Das Programm unterstützt auch Video-Telefonie. Sinnvoll ist das in der Regel jedoch nur, wenn man eine zweite Kamera besitzt. Das Video zeigt, wie es funktioniert.
Fritz!App
Fritz!App ist eine Lösung speziell für die Nutzer einer Fritzbox. Mit anderen Homeroutern funktioniert das Programm nicht. Es basiert auf Sipdroid, ist aber einfacher zu konfigurieren. Zudem ist die App in der Lage, spezielle Features zu nutzen. Dazu gehört beispielsweise das Fritzbox-Telefonbuch. Außerdem kann man auf die Anruflisten zurückgreifen.
Allerdings funktioniert Fritz!App nicht von unterwegs. Es meldet sich nur an Fritzboxen an, die es im lokalen WLAN findet. Damit lässt sich das Smartphone nicht überall als DECT-Ersatz verwenden. Über UMTS und HSPA funktioniert das Programm ebenfalls nicht.
Die App ist für iOS und Android verfügbar. Sie kann in den jeweiligen AppStores heruntergeladen werden.
Die Software ist ideal für alle, die ihr Smartphone nur zu Hause als DECT-Ersatz nutzen wollen. Dafür hat man nahezu keinen Aufwand mit der Konfiguration. Das Programm findet die Fritzbox automatisch. Nach der Anmeldung kann man sofort lostelefonieren.
Fring
Fring ist eine App, die für sehr viele mobile Betriebssysteme verfügbar ist, unter anderem Android, iOS, Symbian und Windows Mobile. Bei letzterem ist jedoch festzustellen, dass wegen dem bescheidenen Threading-Modell von Windows Mobile keine gute Sprachqualität zu erzielen ist.
Fring dient nicht nur zur Audio- und Videotelefonie über SIP, sondern ist auch ein Chat-Programm. Dabei werden Dienste wie Windows Live, Google Talk, Yahoo, Facebook, AIM und last.fm unterstützt.
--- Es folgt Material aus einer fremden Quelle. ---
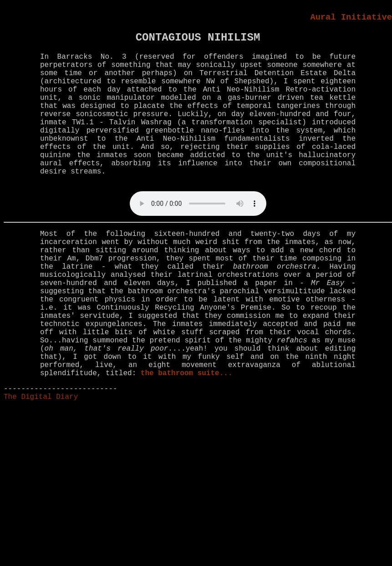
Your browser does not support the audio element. (198, 204)
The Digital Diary (41, 397)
Allerdings muss man sich mit einem eigenen Fring-Account registrieren. Anschließend lässt sich SIP als Dienst über ein Webinterface hinzufügen. Danach kann man einen beliebigen SIP-Provider wählen.
Die Konfiguration ist etwas umständlich für jemanden, der einfach nur sein Smartphone für günstige VoIP-Gespräche oder als Ersatz für ein DECT-Telefon nutzen möchte. Allerdings hat es den Vorteil, dass es für viele Mobilfunkbetriebssysteme verfügbar ist. Auf der Downloadseite gibt es einen Wizard, der für zahlreiche Handy-Modelle die richtige Version von Fring findet.